The lines below, from the one holding "Where should I" through the one holding "Task: Open 收款方式報表 in the sidebar", are to be restated word for word, with all images left out.

== Segment start ==

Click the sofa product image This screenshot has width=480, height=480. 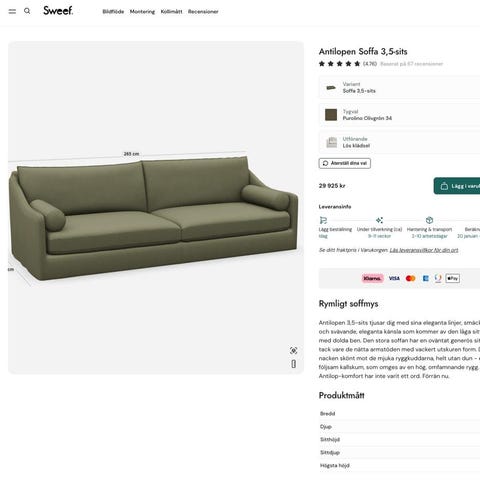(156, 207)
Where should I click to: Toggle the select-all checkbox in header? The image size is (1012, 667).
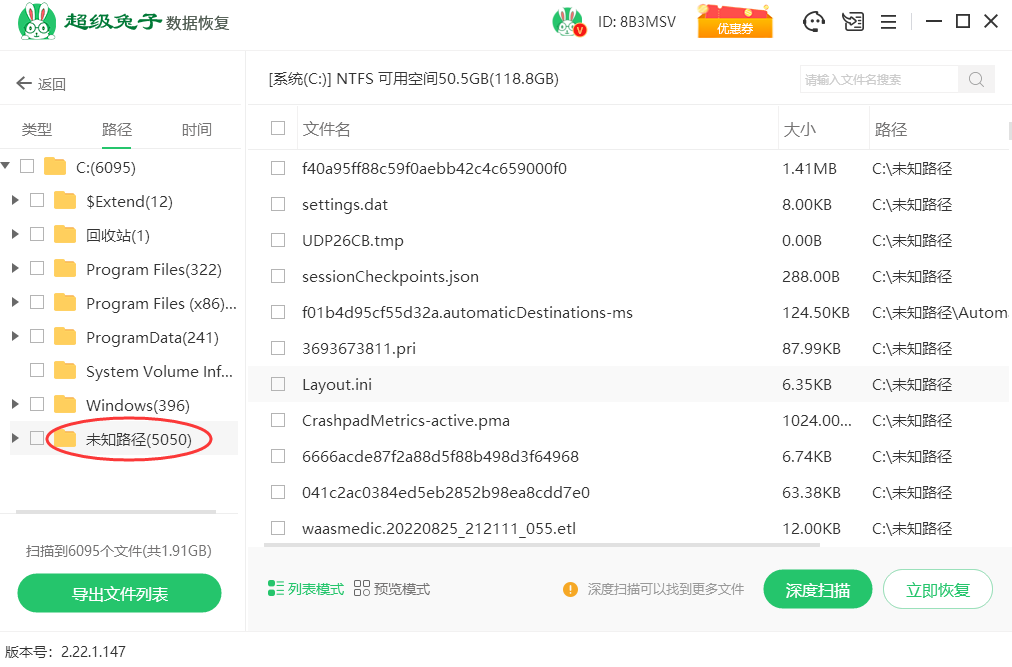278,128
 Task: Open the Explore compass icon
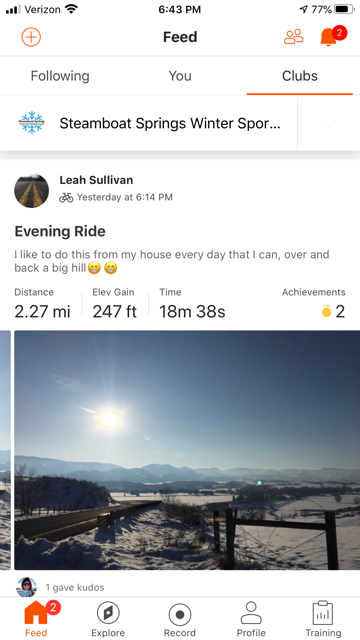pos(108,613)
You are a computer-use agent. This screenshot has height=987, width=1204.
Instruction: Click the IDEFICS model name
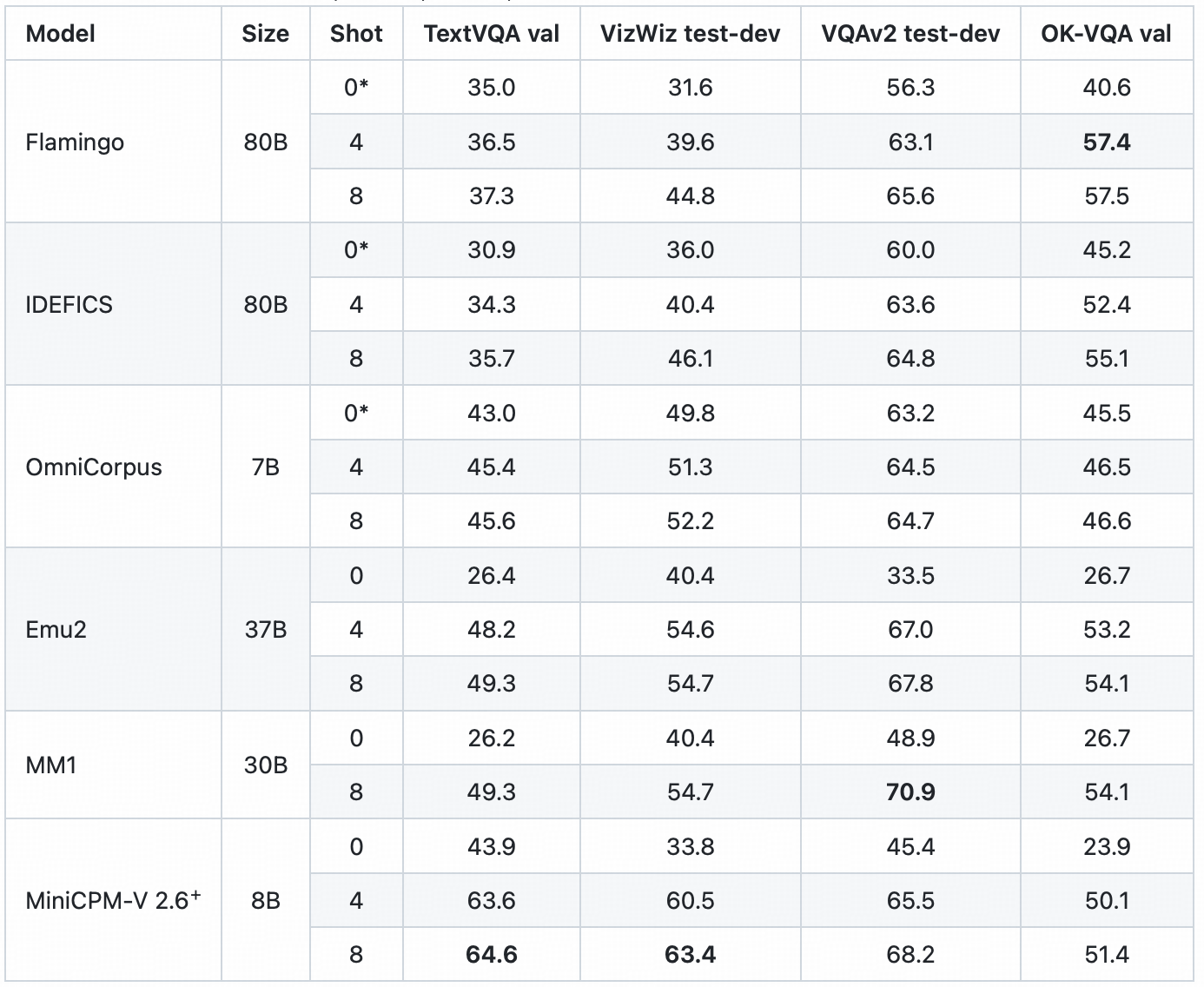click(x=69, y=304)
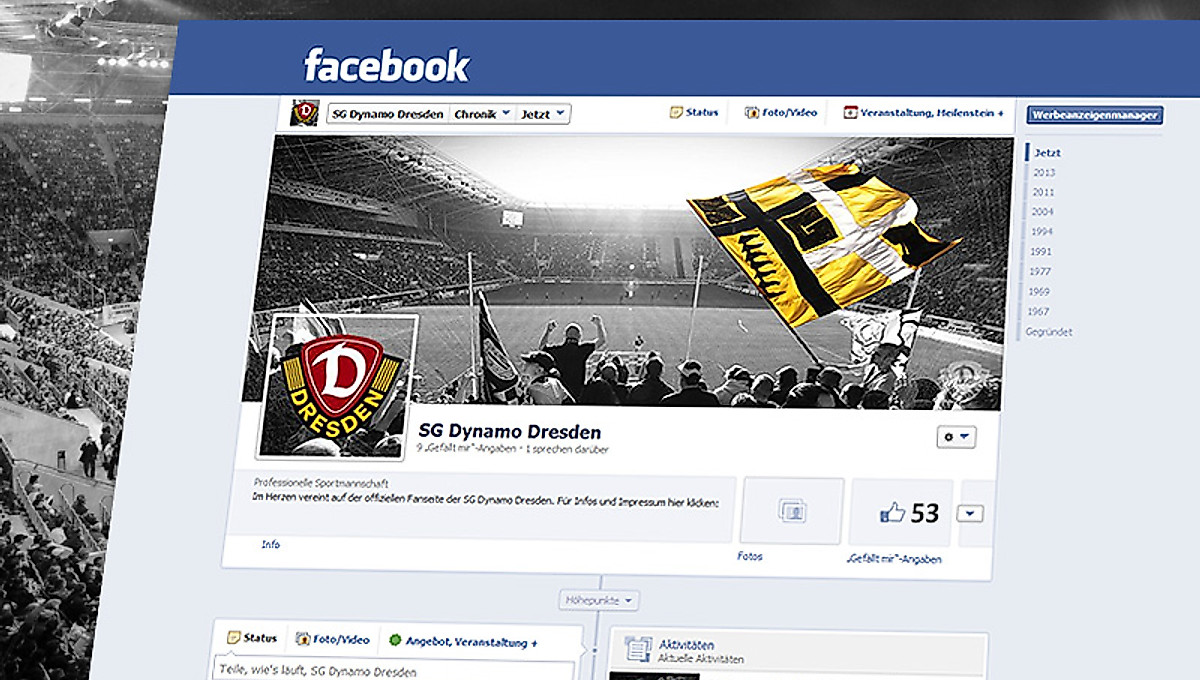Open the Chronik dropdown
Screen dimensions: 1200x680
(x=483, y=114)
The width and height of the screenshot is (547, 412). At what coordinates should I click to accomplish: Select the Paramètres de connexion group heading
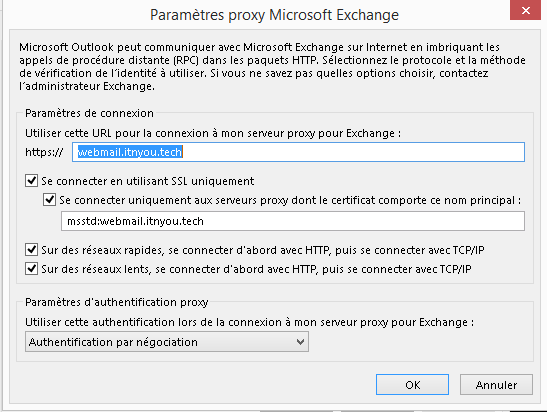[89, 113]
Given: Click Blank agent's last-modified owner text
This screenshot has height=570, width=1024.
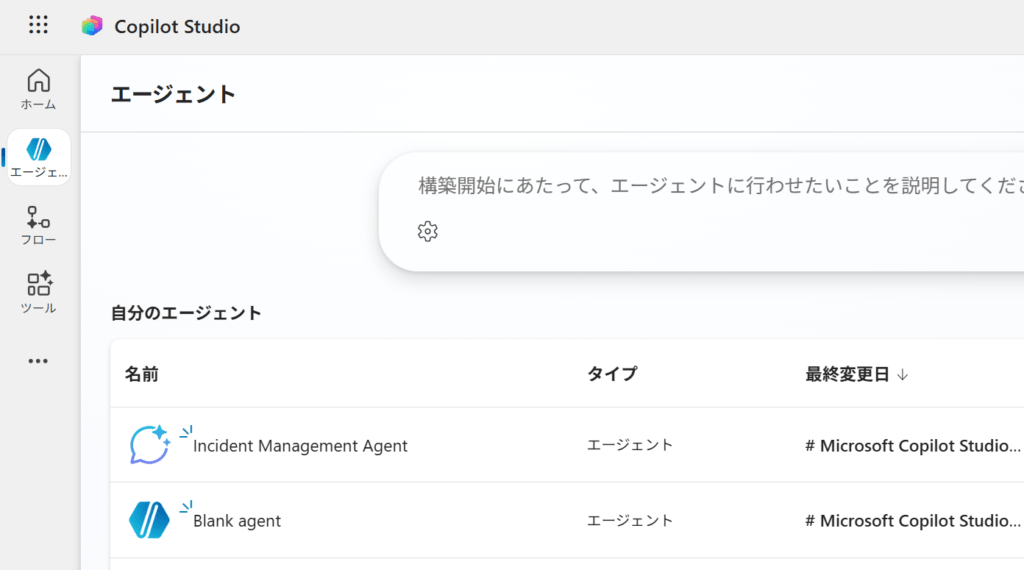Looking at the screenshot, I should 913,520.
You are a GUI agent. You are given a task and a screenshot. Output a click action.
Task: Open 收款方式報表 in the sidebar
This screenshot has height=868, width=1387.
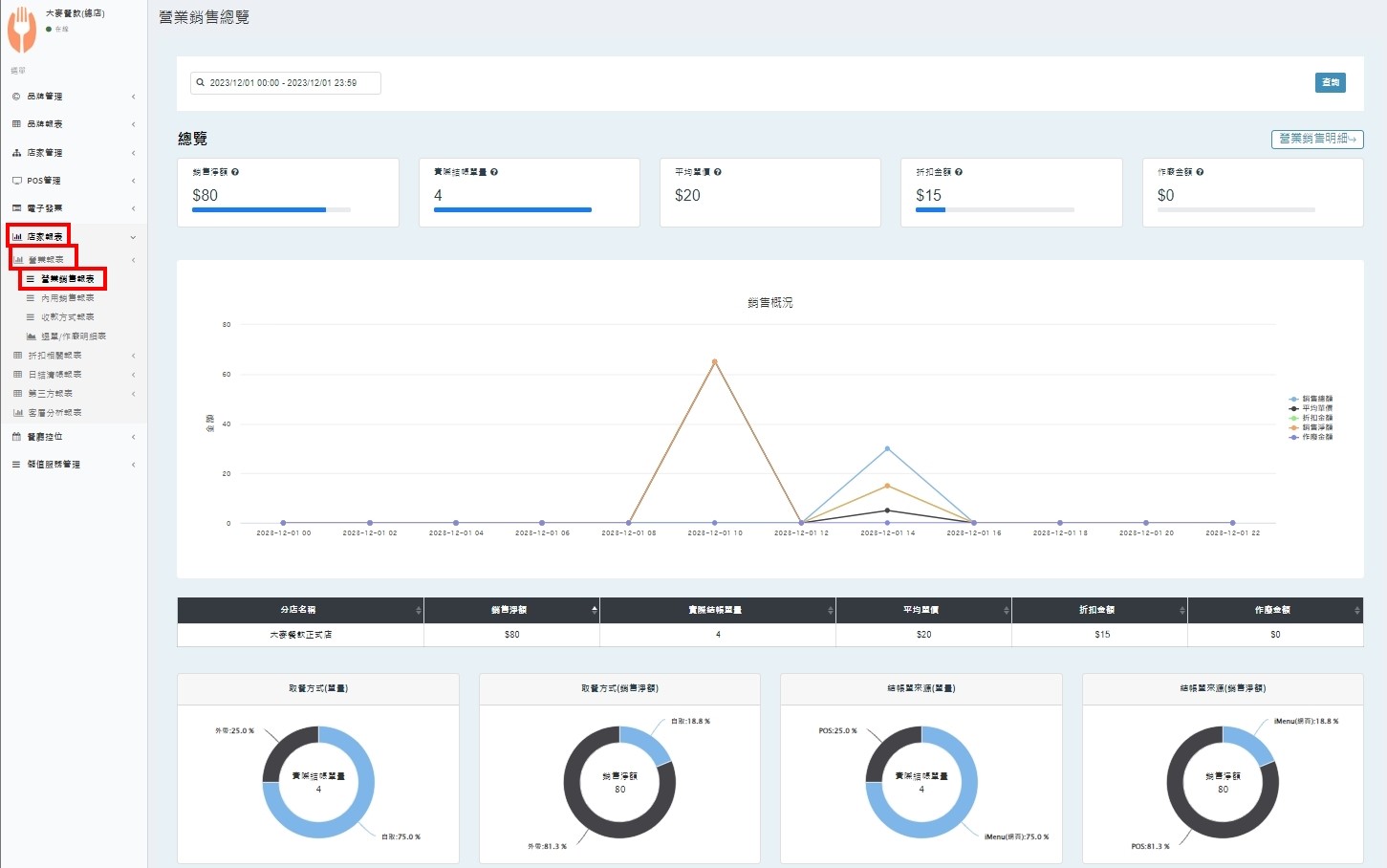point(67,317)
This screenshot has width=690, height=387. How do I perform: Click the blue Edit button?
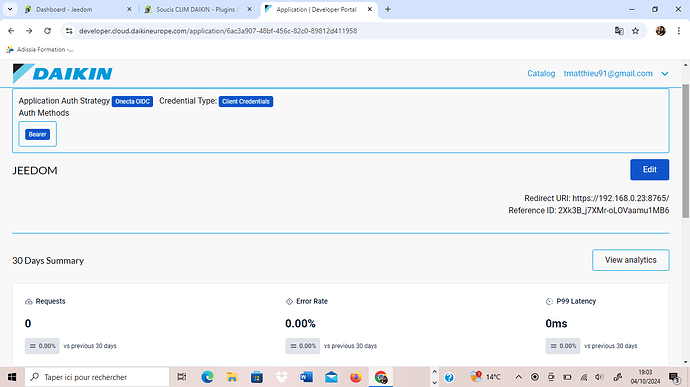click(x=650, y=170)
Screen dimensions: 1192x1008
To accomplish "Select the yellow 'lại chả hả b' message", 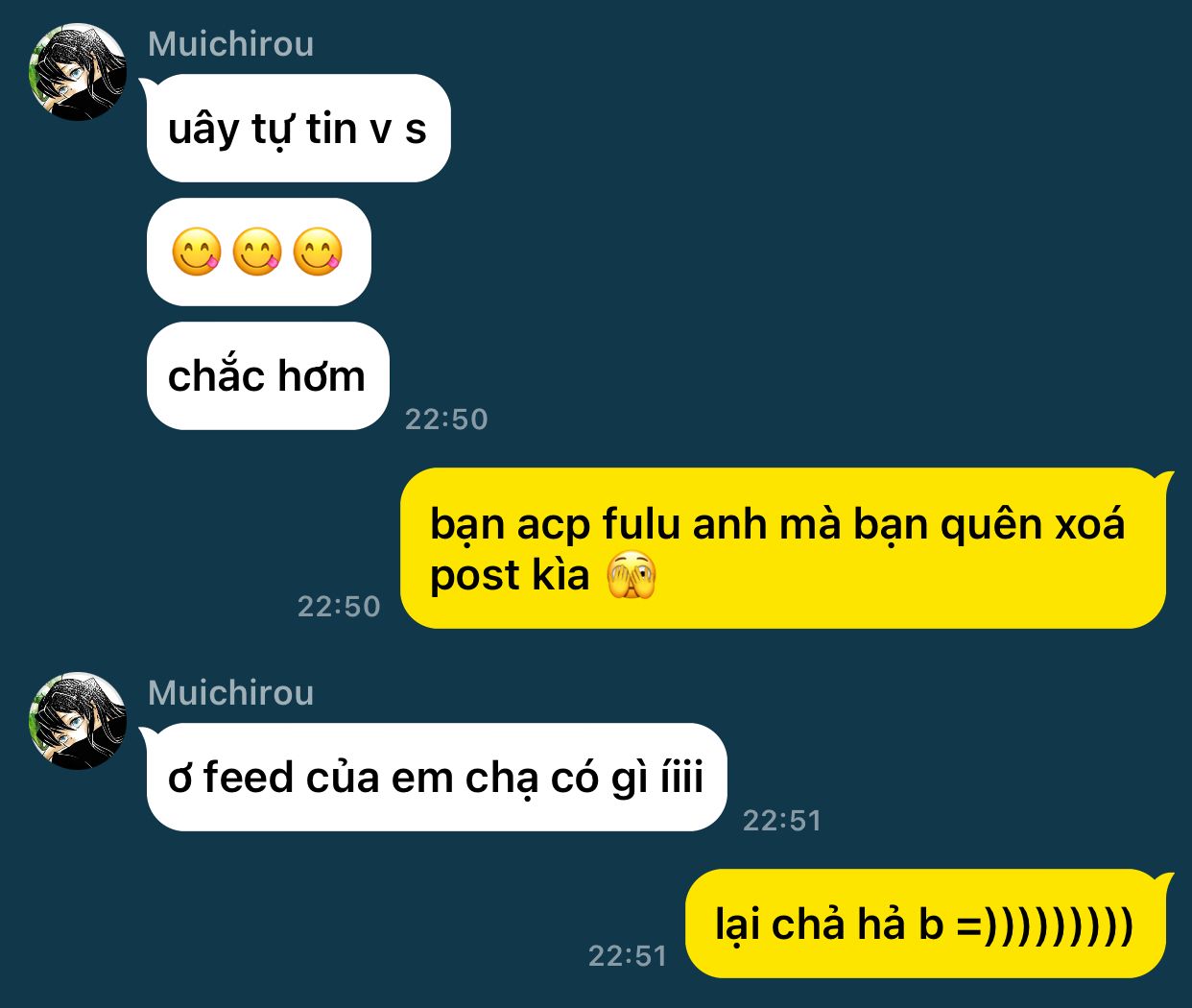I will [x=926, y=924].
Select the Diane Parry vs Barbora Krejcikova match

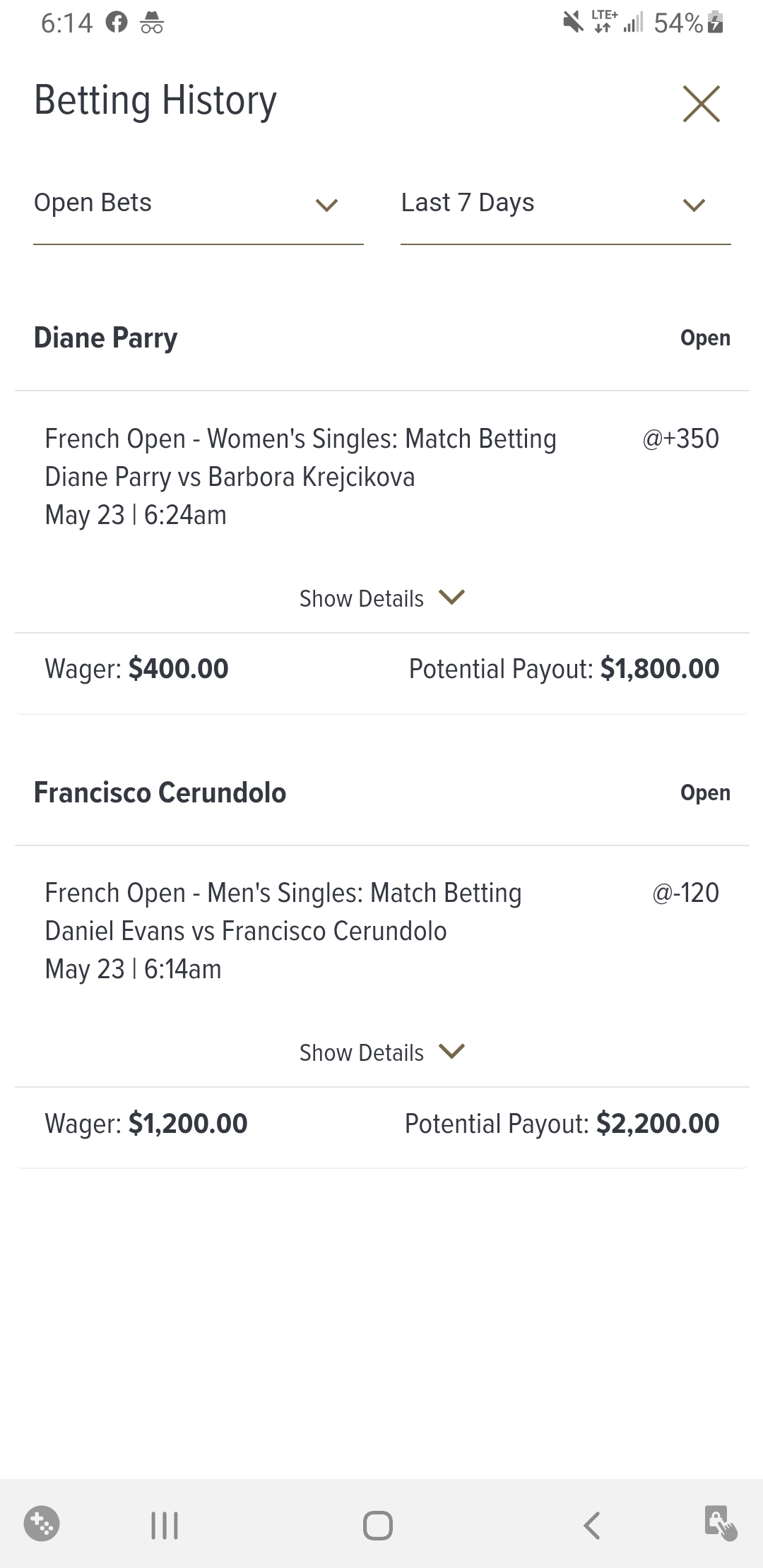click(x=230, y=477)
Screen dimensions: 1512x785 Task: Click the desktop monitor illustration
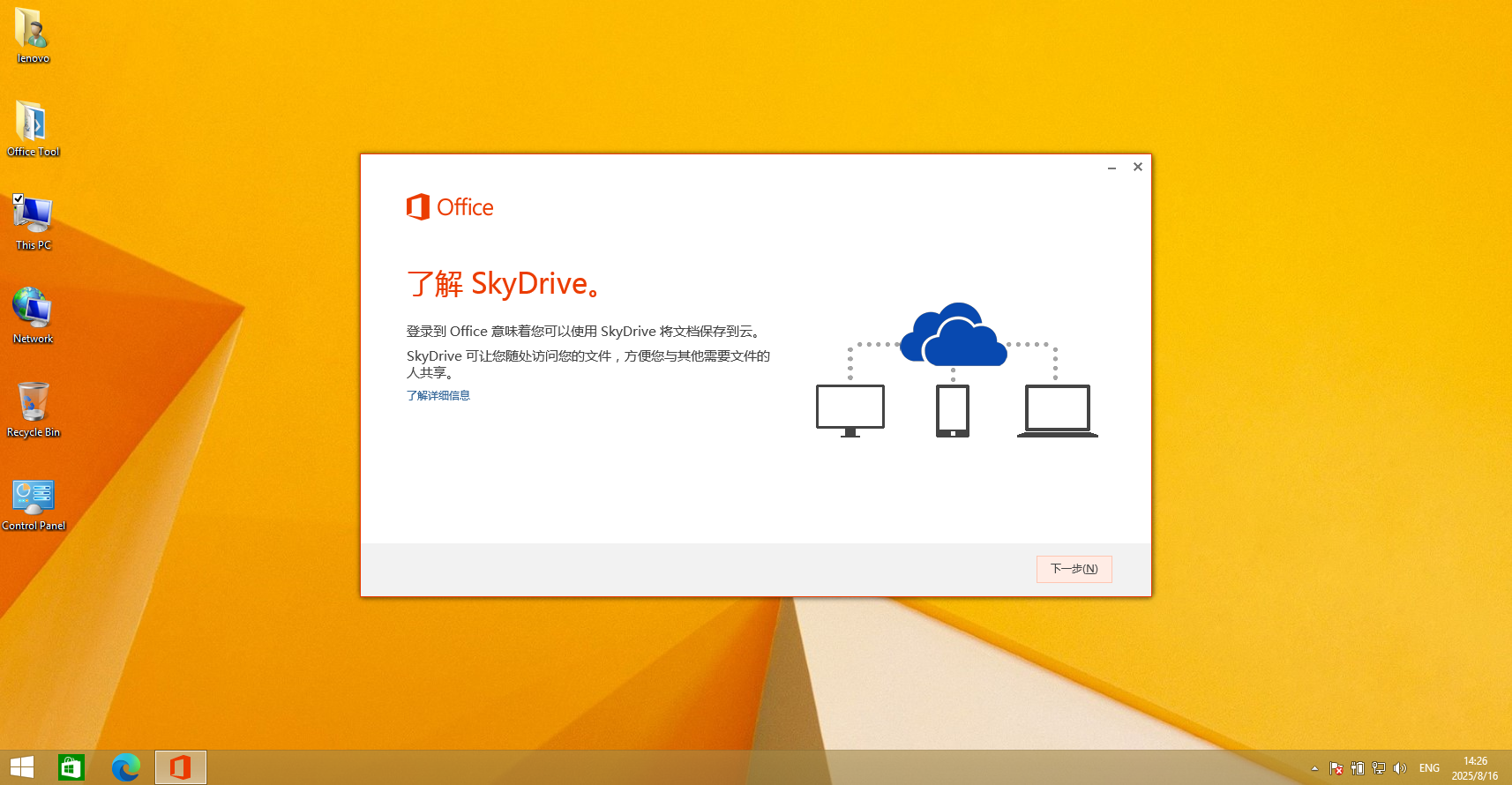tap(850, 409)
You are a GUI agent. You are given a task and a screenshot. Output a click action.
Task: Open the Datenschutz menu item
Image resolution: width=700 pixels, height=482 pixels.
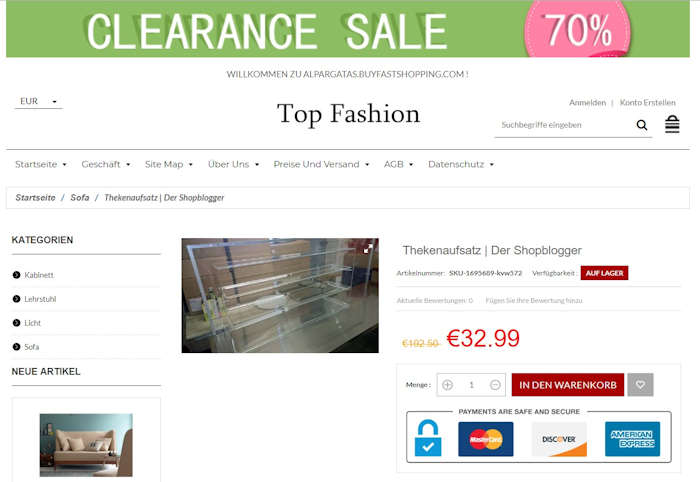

== Segment end ==

TASK SOLUTION:
Where should I click to: Toggle the select-all checkbox in header? The image size is (1012, 667).
278,128
 Task: Open the Explore compass icon
pos(108,613)
You are a computer-use agent. This screenshot has height=987, width=1204.
Instruction: Click the IDEFICS model name
click(x=69, y=304)
Open the Chronik dropdown
Screen dimensions: 1200x680
(x=483, y=114)
The width and height of the screenshot is (547, 412). At what coordinates should I click to accomplish: Select the Paramètres de connexion group heading
[89, 113]
Given: Click Blank agent's last-modified owner text
This screenshot has height=570, width=1024.
Looking at the screenshot, I should 913,520.
You are a GUI agent. You are given a task and a screenshot. Output a click action.
Task: Open 收款方式報表 in the sidebar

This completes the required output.